Sensitivity analyses of input variables in the WetSpass model show that the critical factors are precipitation, LAI, and potential evapotranspiration [47]. RUBEM satisfactorily represented the changes in LULC. In two cells with and in one without coverage changes, the model calculated the variables proportionally according to the changes over time.

The model source code was written in the Python programming language, and the PCRaster library dynamic model framework was used to perform spatial calculations. The LULC simulation used the NDVI time series to change over time. The root depth remained constant throughout the simulation period, and there were no snow-melting equations.

5. Conclusions

RUBEM input data and formulation are intended to represent variables that impact the physical processes of the hydrological cycle (on which RUBEM is based).
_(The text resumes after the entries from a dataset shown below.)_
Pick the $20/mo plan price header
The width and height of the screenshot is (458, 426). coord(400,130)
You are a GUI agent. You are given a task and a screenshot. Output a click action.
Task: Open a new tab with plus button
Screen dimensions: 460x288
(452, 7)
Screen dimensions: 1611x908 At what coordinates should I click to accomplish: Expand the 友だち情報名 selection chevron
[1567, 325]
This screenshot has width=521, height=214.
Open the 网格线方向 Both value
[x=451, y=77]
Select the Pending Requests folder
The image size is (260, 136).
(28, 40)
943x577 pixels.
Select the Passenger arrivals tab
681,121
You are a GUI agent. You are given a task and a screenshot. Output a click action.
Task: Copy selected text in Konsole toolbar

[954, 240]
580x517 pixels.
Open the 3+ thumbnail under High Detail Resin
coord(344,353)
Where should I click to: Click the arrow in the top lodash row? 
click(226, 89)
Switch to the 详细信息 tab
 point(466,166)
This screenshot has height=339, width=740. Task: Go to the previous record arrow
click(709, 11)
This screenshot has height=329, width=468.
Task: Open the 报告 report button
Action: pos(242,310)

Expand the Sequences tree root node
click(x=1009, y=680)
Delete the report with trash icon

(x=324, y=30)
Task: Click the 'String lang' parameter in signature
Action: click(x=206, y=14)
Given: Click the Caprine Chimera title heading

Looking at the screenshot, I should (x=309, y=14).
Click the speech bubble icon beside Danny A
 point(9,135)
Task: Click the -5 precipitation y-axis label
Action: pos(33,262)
Thus, NDVI from remote sensing data tends to cover the characteristics of plant species, such as stomatal resistance. The model also captures a constant pattern of recharge, evapotranspiration, and runoff in a covered area without LULC changes, with respect to precipitation changes that could affect the soil moisture conditions.

The RUBEM formulation has a specific physics-based structure to represent changes in water balance patterns represented by spatio-temporal heterogeneity variables. Overall, RUBEM can be used to help improve the management and planning of integrated water resources under climate, land use, and land cover changes in tropical regions.